_Given records_:
*** Block opens ***

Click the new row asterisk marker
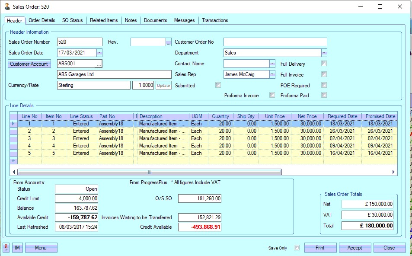This screenshot has height=256, width=412. (x=13, y=160)
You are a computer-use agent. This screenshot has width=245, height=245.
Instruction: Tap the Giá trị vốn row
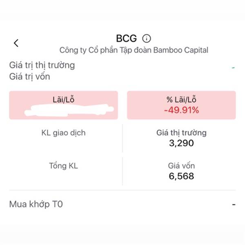[x=123, y=77]
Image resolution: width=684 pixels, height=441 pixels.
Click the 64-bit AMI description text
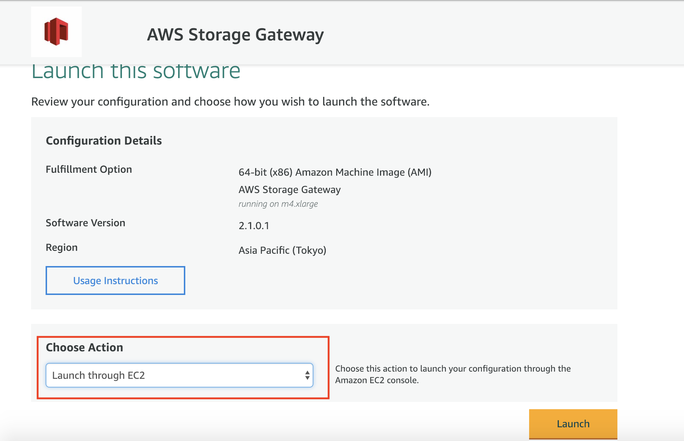pyautogui.click(x=335, y=172)
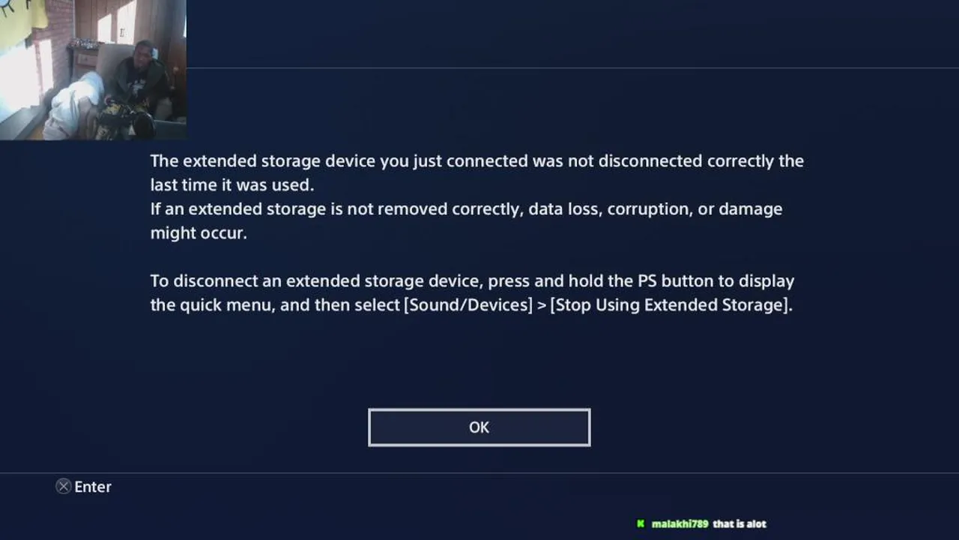Viewport: 959px width, 540px height.
Task: Click the green K badge in chat
Action: (641, 524)
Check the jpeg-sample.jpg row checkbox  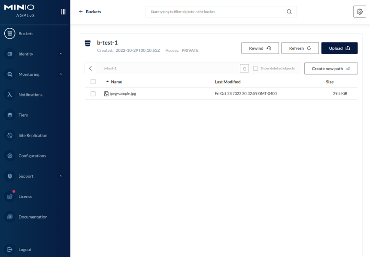(x=93, y=93)
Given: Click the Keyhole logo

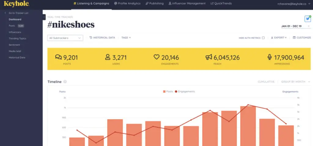Looking at the screenshot, I should (x=17, y=4).
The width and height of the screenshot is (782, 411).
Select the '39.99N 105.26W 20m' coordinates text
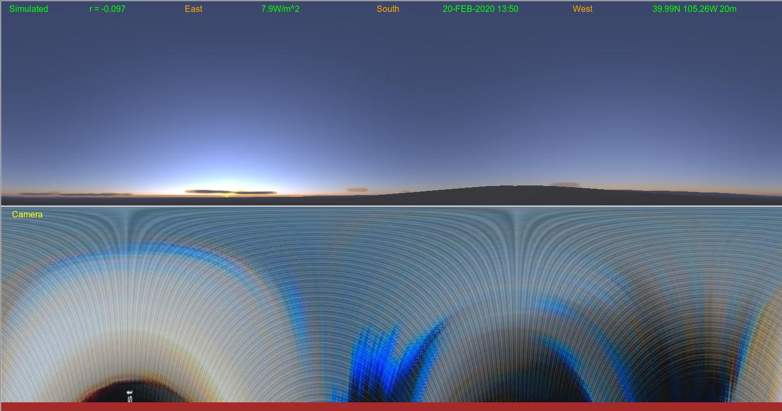point(694,9)
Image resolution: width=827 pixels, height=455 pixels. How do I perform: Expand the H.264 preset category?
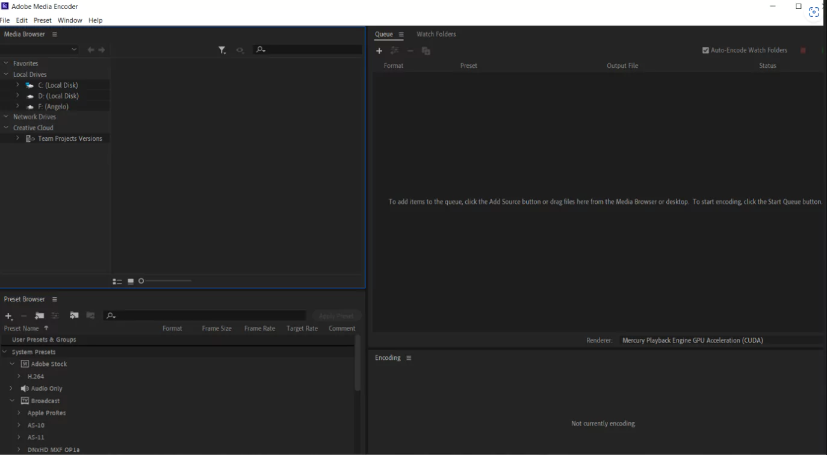pos(18,376)

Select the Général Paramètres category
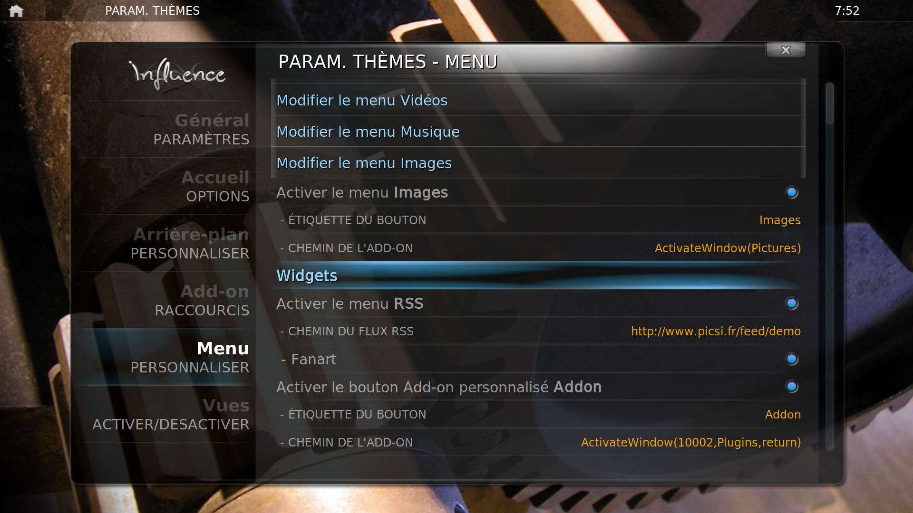(165, 129)
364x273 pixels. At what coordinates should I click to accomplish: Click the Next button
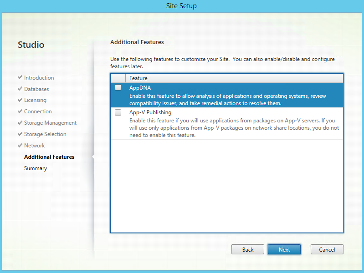(x=284, y=249)
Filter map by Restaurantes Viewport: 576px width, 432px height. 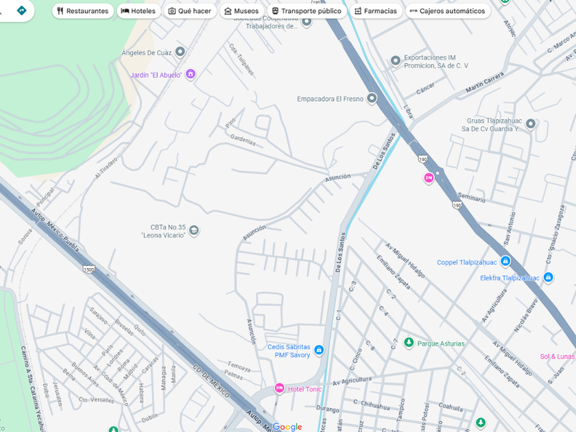tap(83, 11)
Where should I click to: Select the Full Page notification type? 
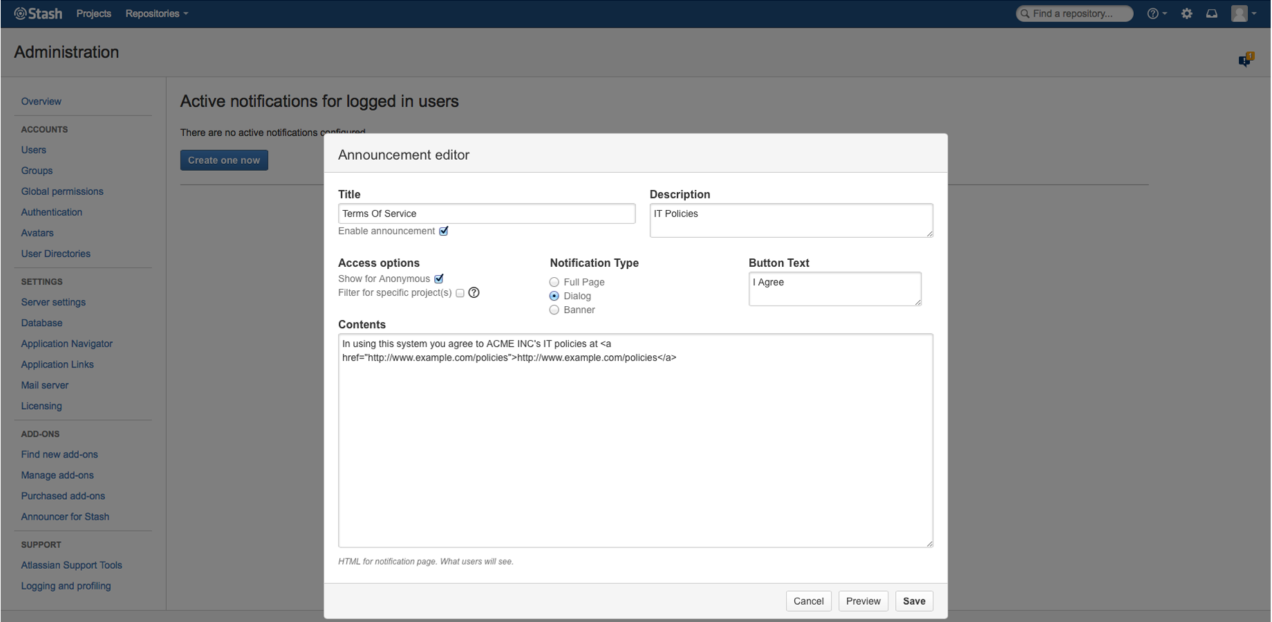(554, 282)
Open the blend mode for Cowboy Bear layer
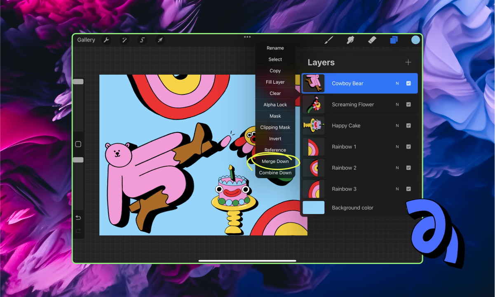Image resolution: width=495 pixels, height=297 pixels. click(x=397, y=83)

*** Block closes ***

_Task prompt_: The required output is a verbatim repetition of the lines from the opening of the entries above through the line containing "Image resolution: width=684", inclusive, with no pictures and nothing else.

_Output for this exercise_:
Click the new row asterisk marker
This screenshot has height=256, width=412. (x=13, y=160)
You are a computer-use agent. This screenshot has width=245, height=245.
Instruction: Tap the Giá trị vốn row
[x=123, y=77]
Image resolution: width=684 pixels, height=441 pixels.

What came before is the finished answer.